508Both \CFA's @waituntil@ and \uC's @_Select@ have very similar semantics, however @_Select@ can only wait on futures, whereas the @waituntil@ is polymorphic.
509They both support @and@ and @or@ operators, but the underlying implementation of the operators differs between @waituntil@ and @_Select@.
510The @waituntil@ statement checks for statement completion using a predicate function, whereas the @_Select@ statement maintains a tree that represents the state of the internal predicate.
511
512\begin{figure}
513        \centering
514        \subfloat[AMD Future Synchronization Benchmark]{
515                \resizebox{0.5\textwidth}{!}{\input{figures/nasus_Future.pgf}}
516                \label{f:futureAMD}
517        }
518        \subfloat[Intel Future Synchronization Benchmark]{
519                \resizebox{0.5\textwidth}{!}{\input{figures/pyke_Future.pgf}}
520                \label{f:futureIntel}
521        }
522        \caption{\CFA waituntil and \uC \_Select statement throughput synchronizing on a set of futures with varying wait predicates (higher is better).}
523    \caption{}
524        \label{f:futurePerf}
525\end{figure}
526
527This microbenchmark aims to measure the impact of various predicates on the performance of the @waituntil@ and @_Select@ statements.

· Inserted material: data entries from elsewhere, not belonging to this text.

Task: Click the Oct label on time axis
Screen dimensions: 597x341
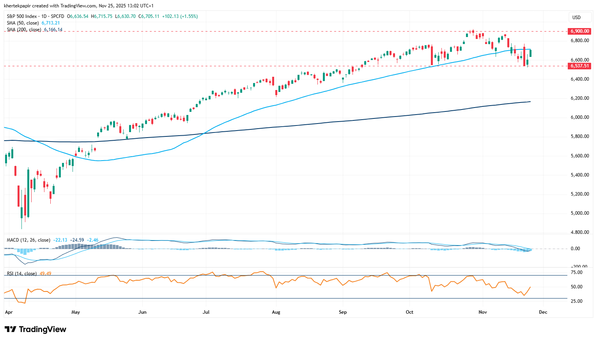Action: (409, 312)
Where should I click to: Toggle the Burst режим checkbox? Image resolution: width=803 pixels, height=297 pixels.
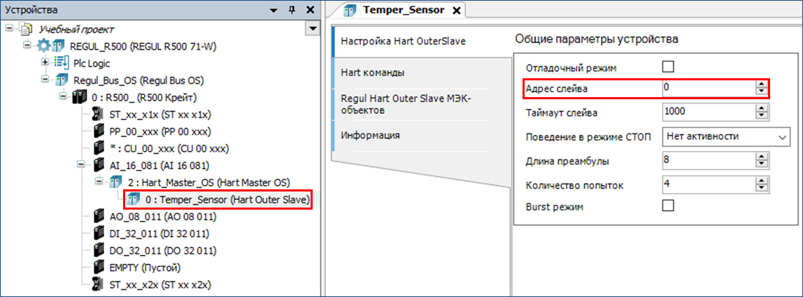[x=667, y=206]
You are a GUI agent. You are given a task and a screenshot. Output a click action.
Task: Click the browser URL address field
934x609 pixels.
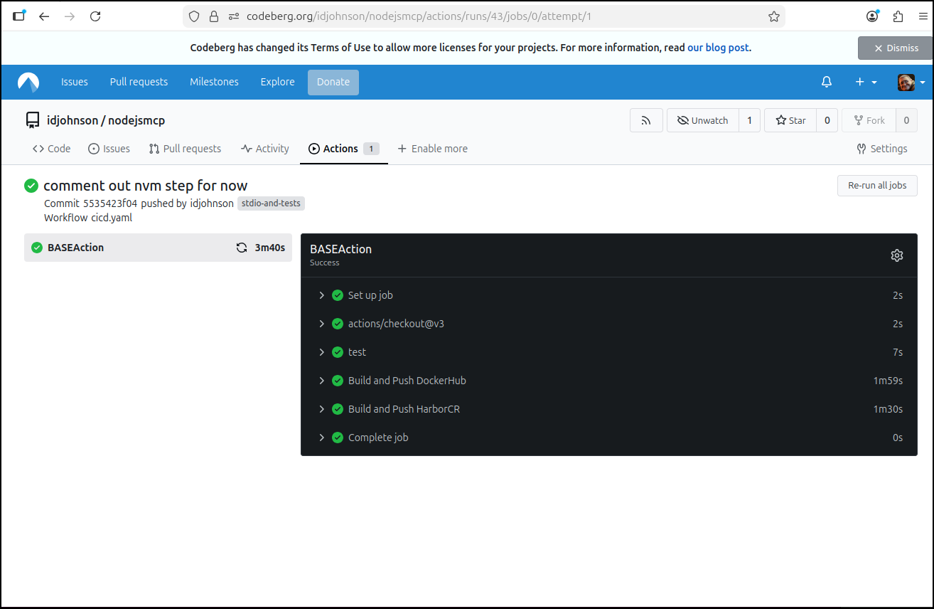coord(498,16)
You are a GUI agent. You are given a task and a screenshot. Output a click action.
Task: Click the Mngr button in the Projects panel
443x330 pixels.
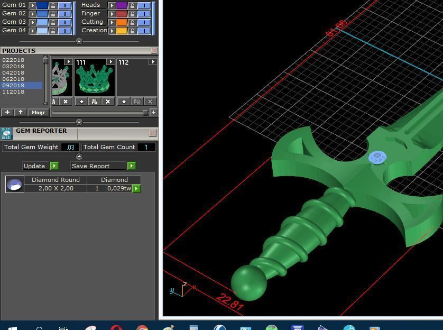click(38, 112)
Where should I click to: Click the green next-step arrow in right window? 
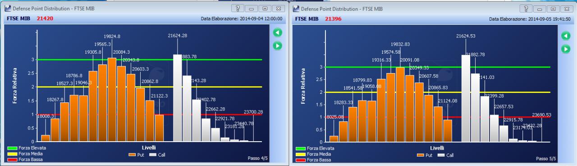tap(565, 48)
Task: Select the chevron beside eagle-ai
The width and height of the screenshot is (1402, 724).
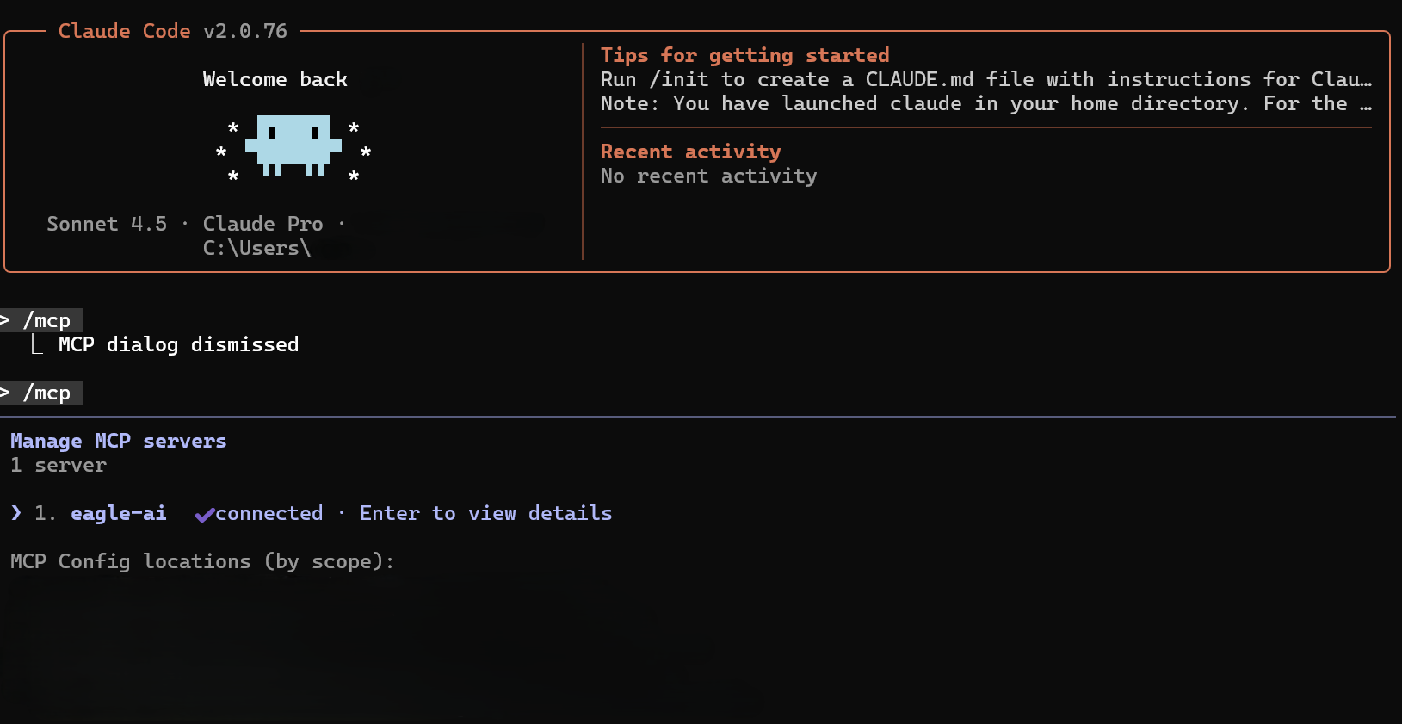Action: coord(16,513)
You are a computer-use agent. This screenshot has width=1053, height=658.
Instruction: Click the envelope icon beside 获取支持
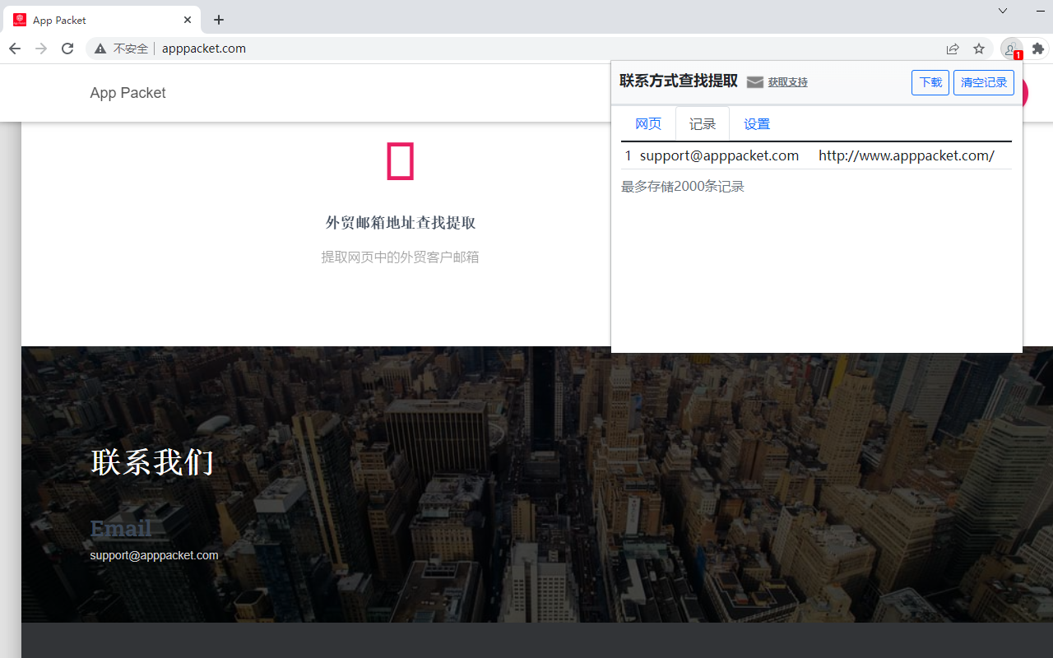pyautogui.click(x=755, y=82)
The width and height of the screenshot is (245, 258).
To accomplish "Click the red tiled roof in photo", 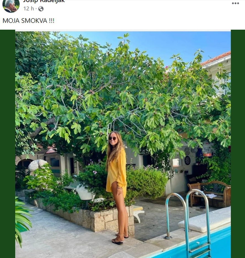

528This benchmark and section does not try to directly compare the @waituntil@ and @_Select@ statements since the performance of futures in \CFA and \uC differ by a significant margin, making them incomparable.
529Results of this benchmark are shown in Figure~\ref{f:futurePerf}.
530Each set of columns is marked with a name representing the predicate for that set of columns.
531The predicate name and corresponding waituntil statement is shown below:
532
533\begin{cfa}
534#ifdef OR
535waituntil( A ) { get( A ); }
536or waituntil( B ) { get( B ); }
537or waituntil( C ) { get( C ); }
538#endif
539#ifdef AND
540waituntil( A ) { get( A ); }
541and waituntil( B ) { get( B ); }
542and waituntil( C ) { get( C ); }
543#endif
544#ifdef ANDOR
545waituntil( A ) { get( A ); }
546and waituntil( B ) { get( B ); }
547or waituntil( C ) { get( C ); }
548#endif
549#ifdef ORAND
550(waituntil( A ) { get( A ); }
551or waituntil( B ) { get( B ); }) // brackets create higher precedence for or
552and waituntil( C ) { get( C ); }
553#endif
554\end{cfa}
555
556In Figure~\ref{f:futurePerf}, the @OR@ column for \CFA is more performant than the other \CFA predicates, likely due to the special-casing of waituntil statements with only @or@ operators.
557For both \uC and \CFA the @AND@ column is the least performant, which is expected since all three futures need to be fulfilled for each statement completion, unlike any of the other operators.
558Interestingly, \CFA has lower variation across predicates on the AMD (excluding the special OR case), whereas \uC has lower variation on the Intel.